That’s all you really need to know for this post.  Here’s a graphic for all my visual learners :)

ph scale 1

So what does this have to do with skincare, right?

“pH balanced”

It’s true that the skin (and hair too) is naturally acidic, usually with a pH between 4 and 6.  The outer layer where the pH of skin is fairly low is often called the “acid mantle.”  When this layer of the skin stays within its proper acidic pH range, it prevents dryness and weaknesses in the skin where bacteria can enter and cause pimples and stuff.  Of course, you should not use products that are highly acidic on your skin since a very low pH is corrosive and can burn the skin.  At the same time, using extremely alkaline products would be dangerous too due to their caustic nature and ability to dissolve skin (doesn’t sound pleasant, does it?).

Most soaps and products that clean are quite basic.  Using an alkaline product would raise the pH of the outer layer of your skin, likely disrupting the acid mantle.  Most people’s skin can bounce back from this relatively quickly.  In some instances, such as very sensitive or acne-prone skin, the skin might need some help. When I was pregnant and my skin was especially oily and sensitive, I was very aware of pH.  I tried to use as few alkaline products as I could, keeping most of my products neutral or acidic.

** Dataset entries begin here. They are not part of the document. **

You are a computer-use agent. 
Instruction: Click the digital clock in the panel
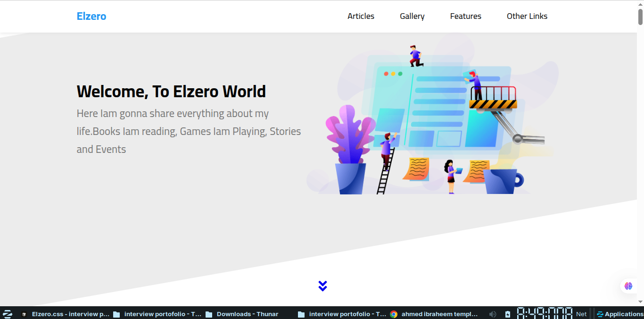[x=545, y=313]
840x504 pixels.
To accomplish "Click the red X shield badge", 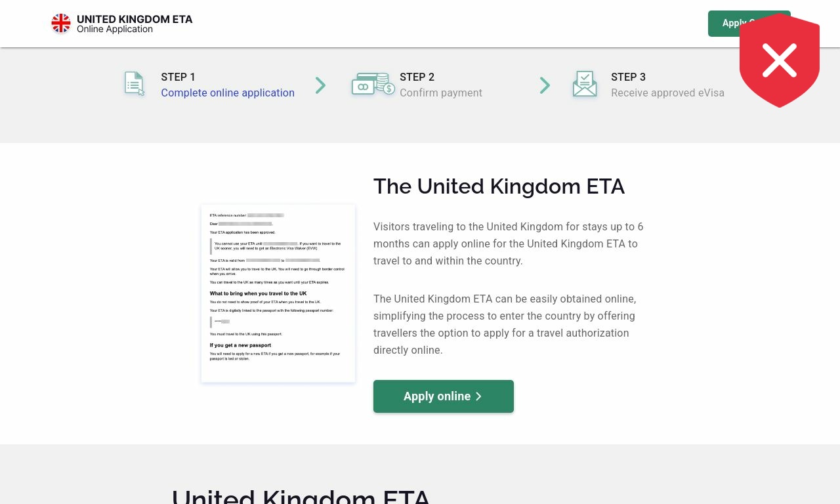I will [780, 60].
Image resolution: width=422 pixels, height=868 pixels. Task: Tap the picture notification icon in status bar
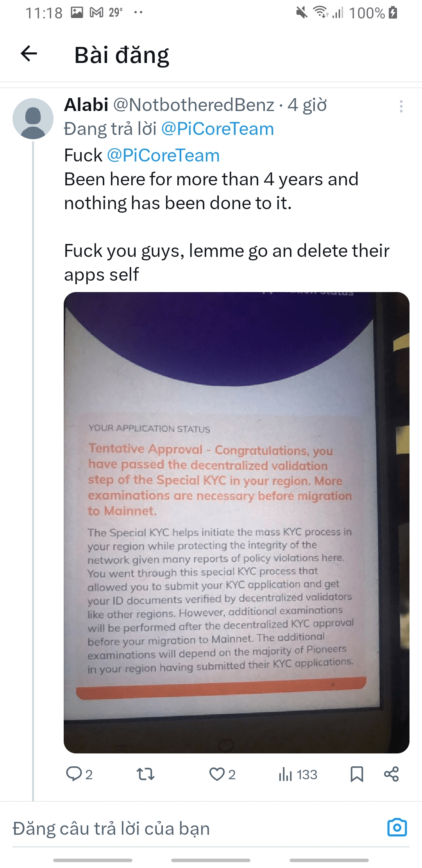click(77, 13)

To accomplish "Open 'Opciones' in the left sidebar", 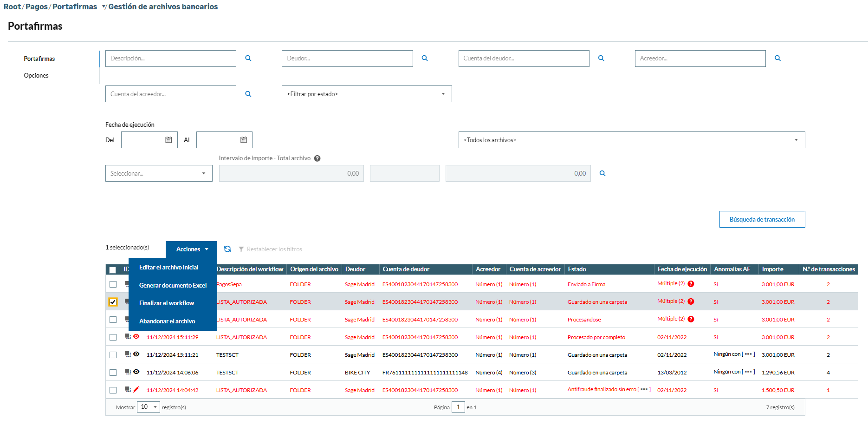I will (36, 75).
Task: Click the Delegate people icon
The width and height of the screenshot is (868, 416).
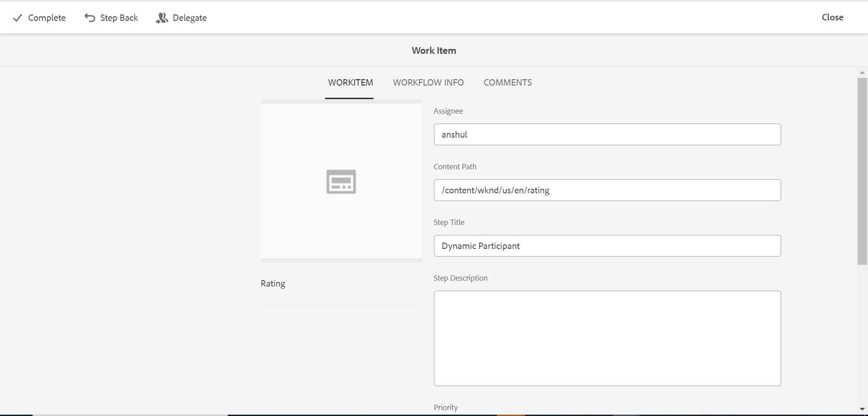Action: pos(161,17)
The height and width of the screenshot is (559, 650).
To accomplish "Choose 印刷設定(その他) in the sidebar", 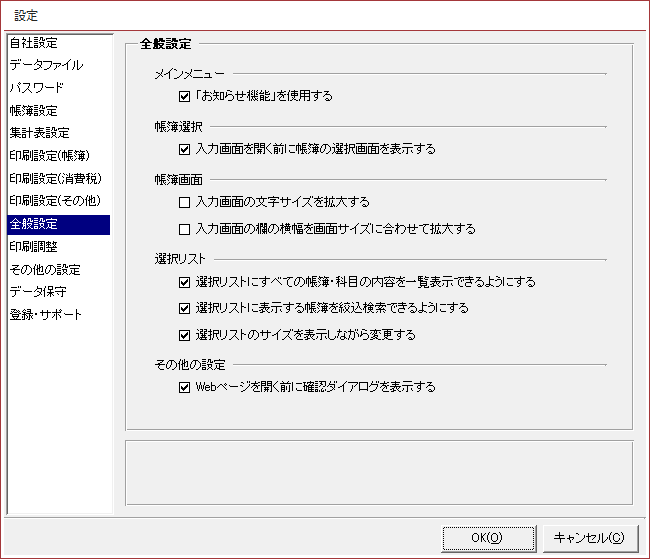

If you find that your skin is sensitive to pH, here’s what I recommend (of course, I am not a dermatologist!):

  • Use a cleanser that has a pH of about 8.  You can also consider using a cleanser that is closer to neutral.
  • Use an acidic toner after cleansing to help restore the acid mantle as quickly as possible.
  • Use a neutral or slightly acidic moisturizer.

If your skin is already irritated and dry from problems with pH, avoid all acidic products until you’ve healed up.  Only use very slightly alkaline and neutral products since acid will almost certainly sting and cause more damage and dryness.

In the end, the term “pH balanced” is just a marketing ploy to get you to buy stuff.  Cosmetic companies just assume that you don’t know what it means and that you’ll just buy what they’re selling because it’s “pH balanced.” Now that you know what it is, though, you can make your own stuff that meets your needs.

How to determine pH

The only way to know the pH of something is to test it out with an indicator.  Indicators are substances that change color depending on the pH of its environment.  There are many indicators but the most convenient one is pH paper.  Find a bunch on Amazon here.  You dip pH paper, or hydrion paper, into what you want to test and match up the color to find the corresponding approximate pH range.  They’re okay as far as accuracy goes, good enough for what we need.  Beware though — don’t use litmus paper.  Litmus paper only tells you if something is an acid or a base but it does not give a precise pH value.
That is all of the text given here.